Hi Fidaullah,

Thanks for the fix,
Acked-by: Dmitry Kozlyuk <dmitry.kozliuk@gmail.com>


Anatoly, I noticed a couple of other things while testing this.

1. Consider:

elt_size = pg_sz - MALLOC_ELEM_OVERHEAD
rte_malloc(align=0) which is converted to align = 1.

Obviously, such an element fits into one page, however:

alloc_sz = RTE_ALIGN_CEIL(1 + pg_sz +
                (MALLOC_ELEM_OVERHEAD - MALLOC_ELEM_OVERHEAD),
                pg_sz) == 2 * pg_sz.

This can unnecessarily hit an allocation limit from the system or EAL.
I suggest, in both places:

alloc_sz = RTE_ALIGN_CEIL(RTE_ALIGN_CEIL(elt_size, align) +
                MALLOC_ELEM_OVERHEAD, pg_sz);

This would be symmetric with malloc_elem_can_hold().
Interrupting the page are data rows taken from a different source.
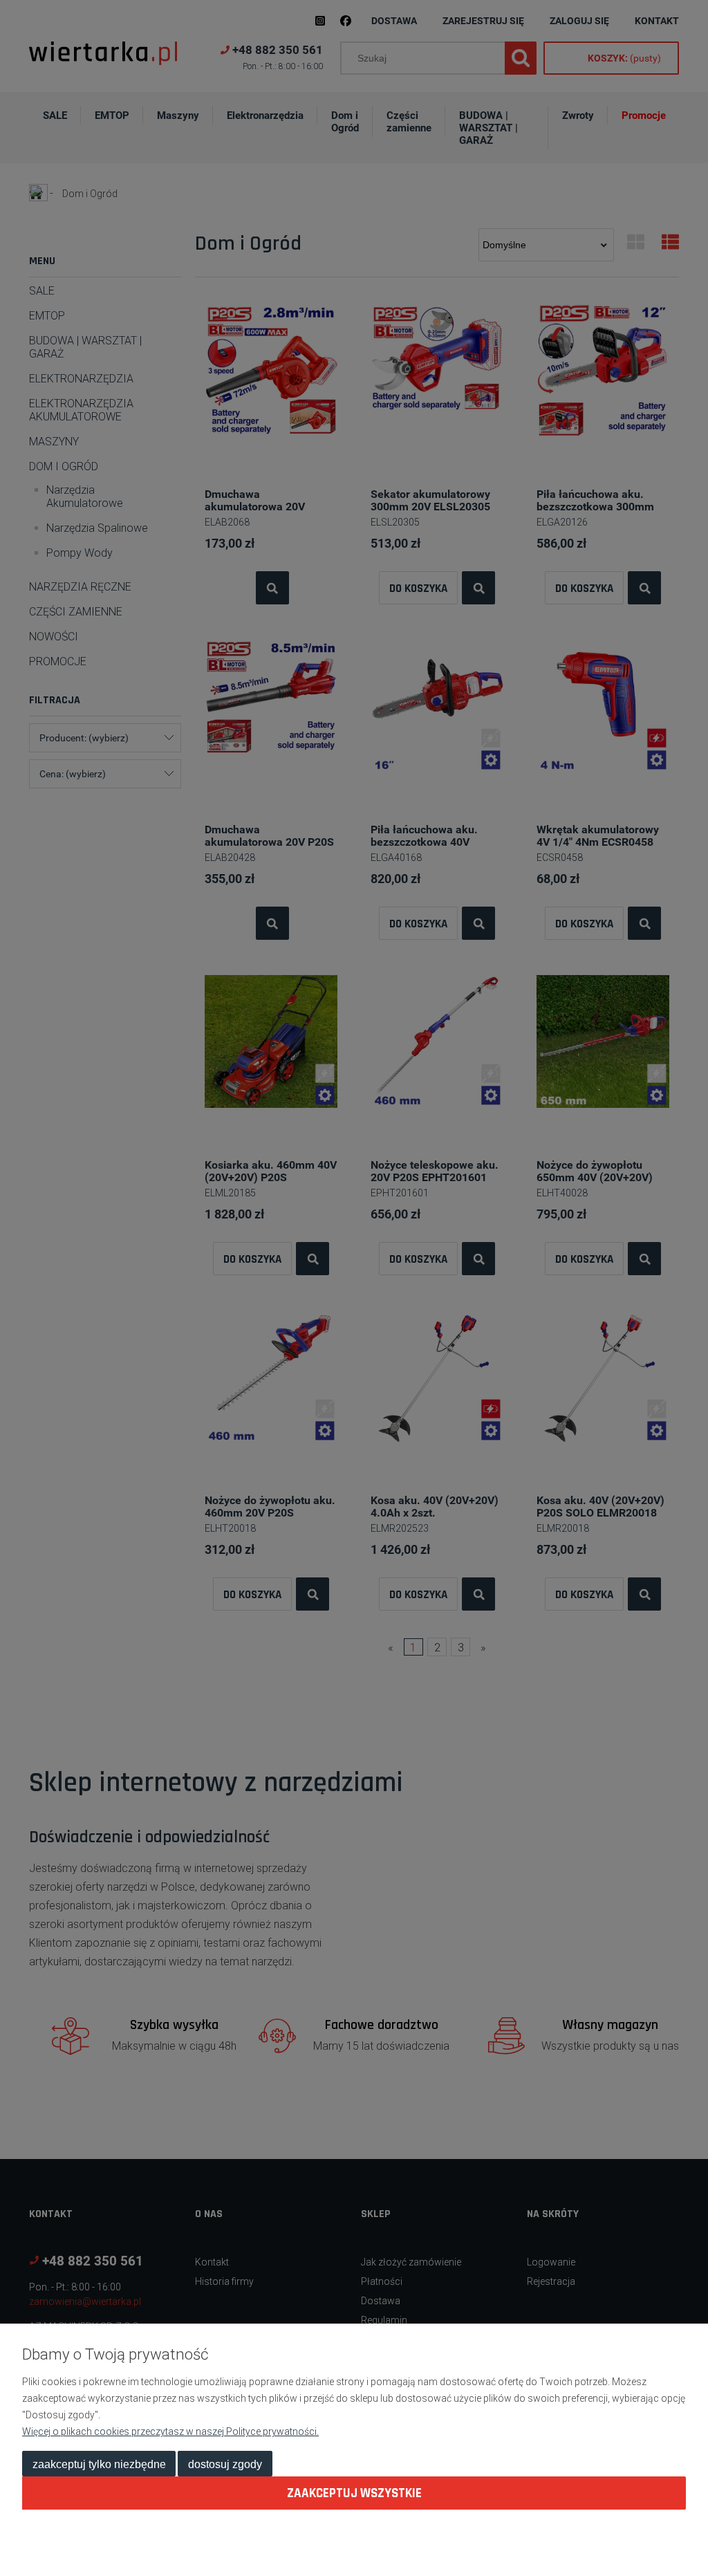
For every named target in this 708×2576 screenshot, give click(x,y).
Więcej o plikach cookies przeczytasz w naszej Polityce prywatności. (170, 2431)
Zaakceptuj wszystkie (354, 2493)
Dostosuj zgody (225, 2464)
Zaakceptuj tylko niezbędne (99, 2464)
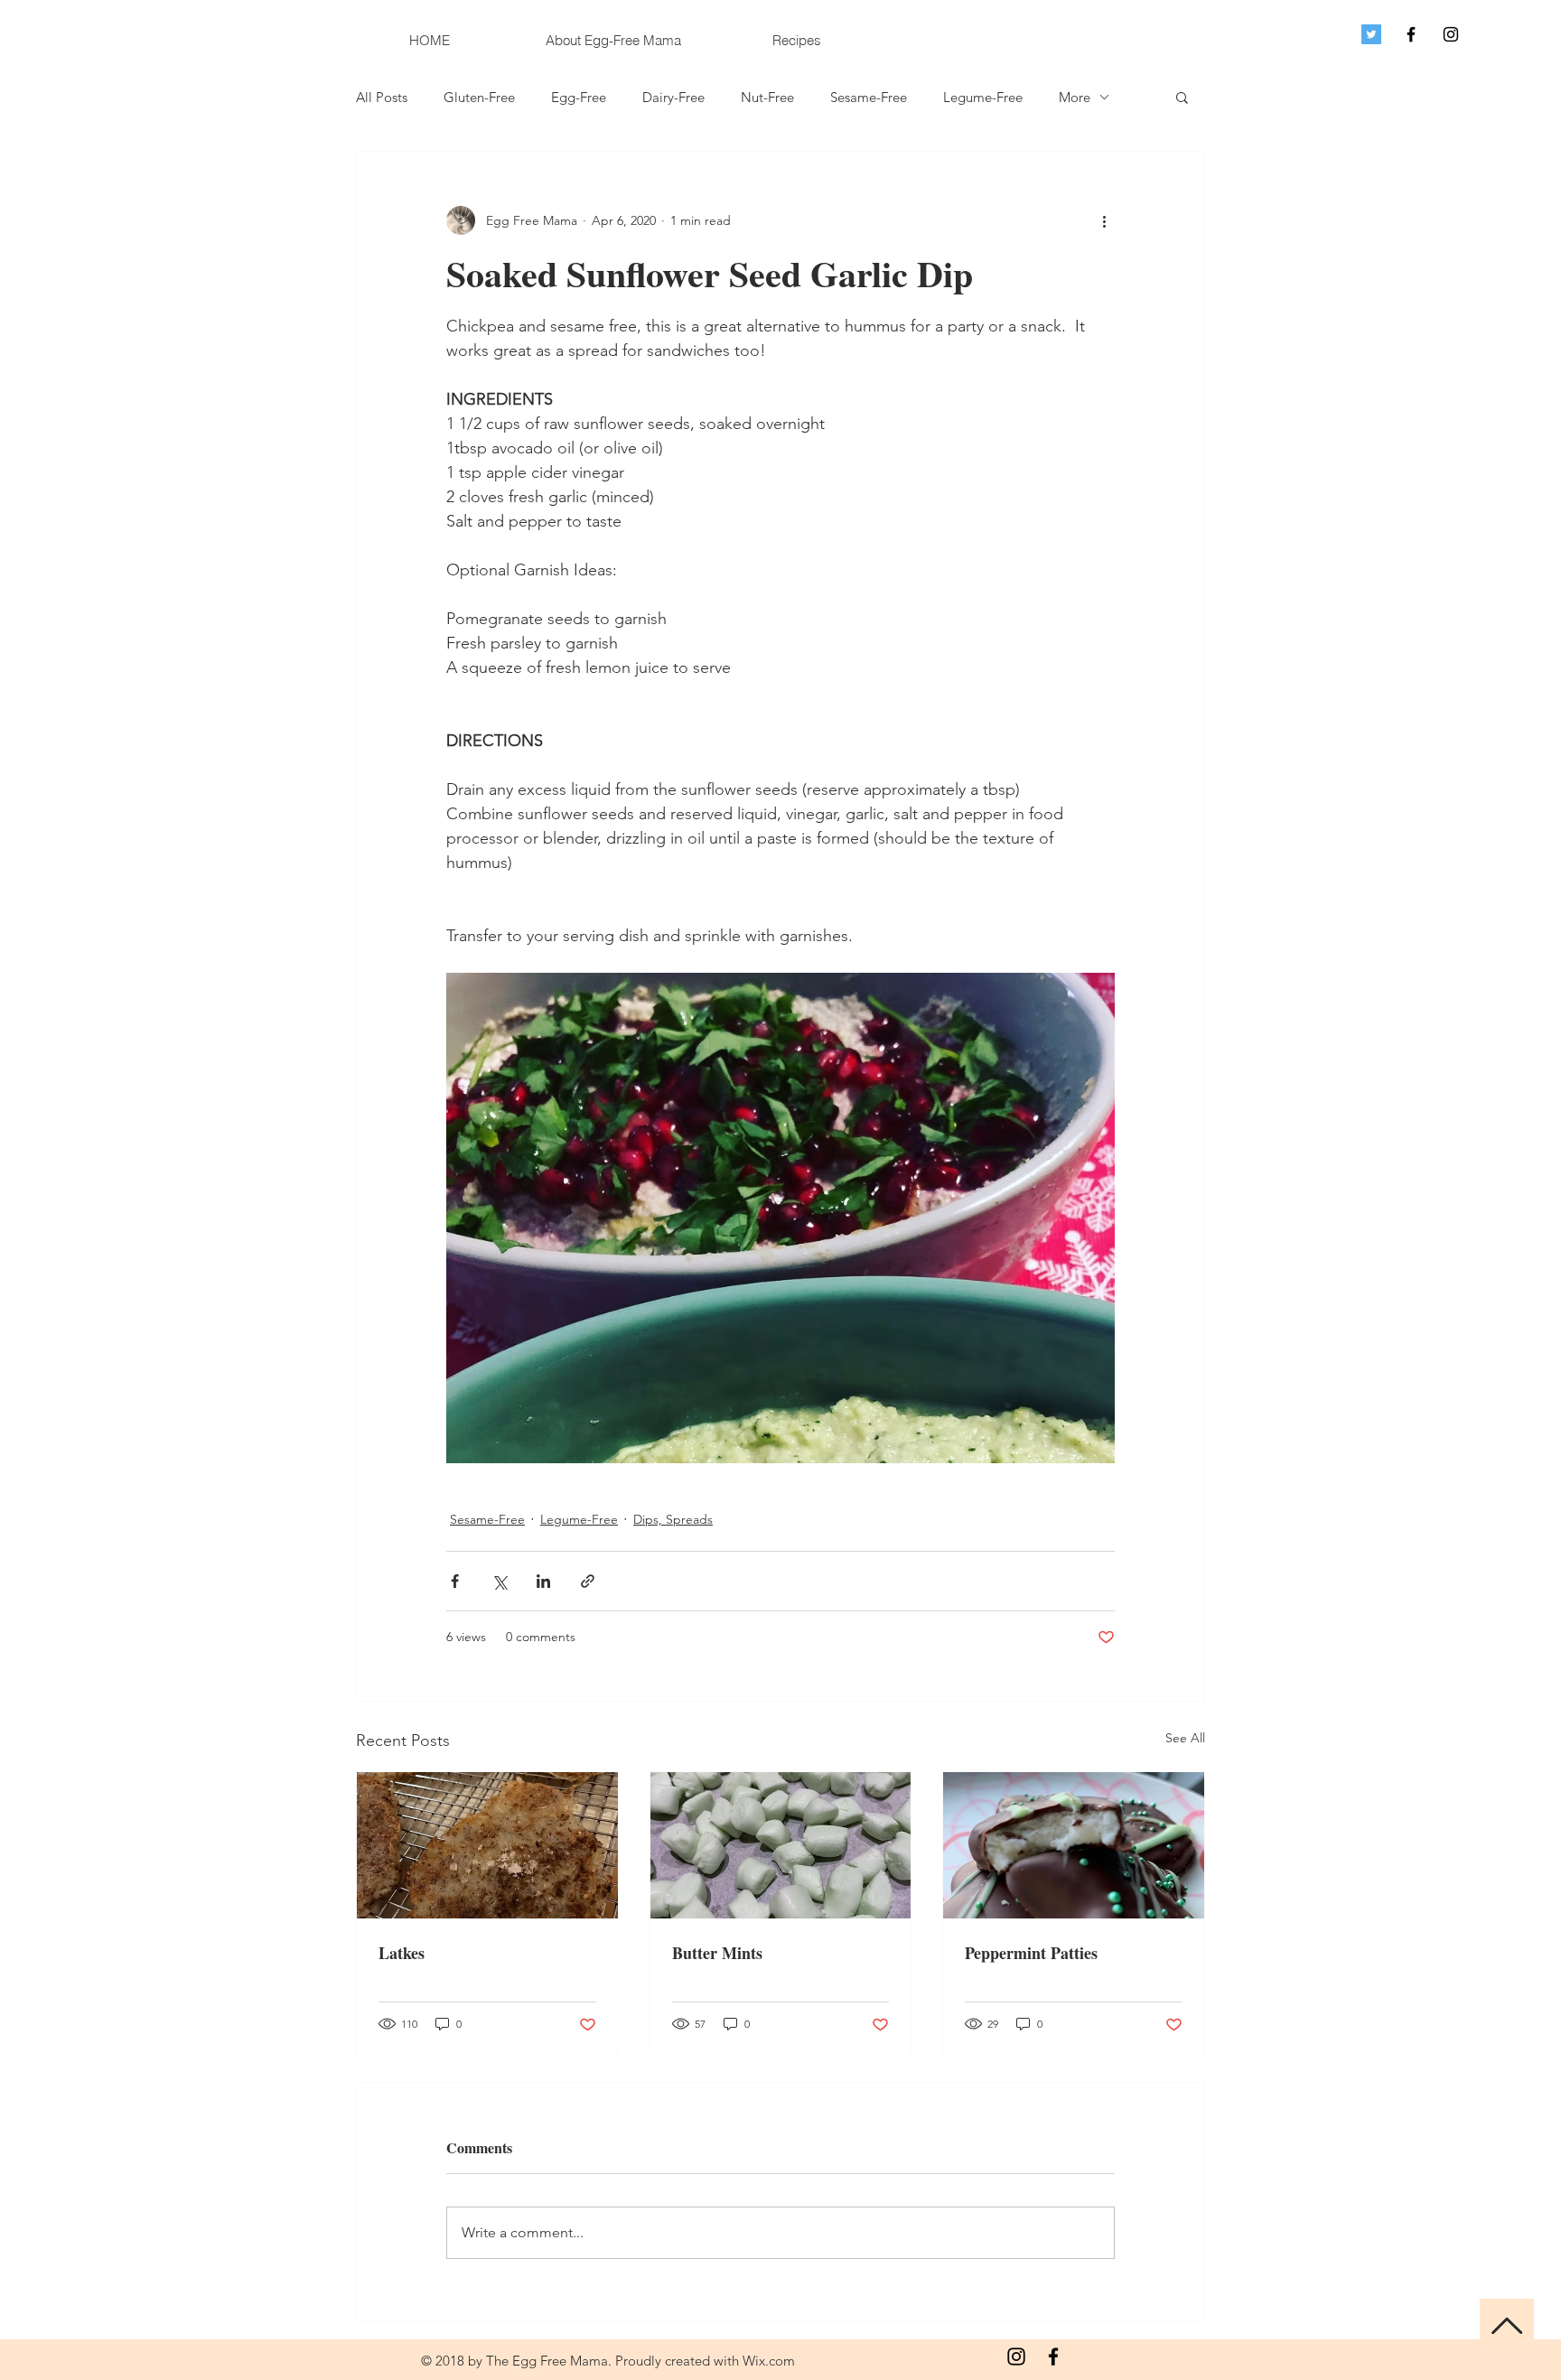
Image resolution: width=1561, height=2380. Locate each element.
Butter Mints (717, 1953)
2. Alignment calculation depends on whether we allocated new pages or not:

malloc_heap_alloc_on_heap_id(align = 0) ->
heap_alloc(align = 1) ->
find_suitable_element(align = RTE_CACHE_LINE_ROUNDUP(align))

malloc_heap_alloc_on_heap_id(align = 0) ->
alloc_more_mem_on_socket(align = 1) ->
try_expand_heap() -> ... ->
alloc_pages_on_heap(align = 1) ->
find_suitable_element(align = 1)

Why do we call find_suitable_element() directly and not just return
and repeat the heap_alloc() attempt?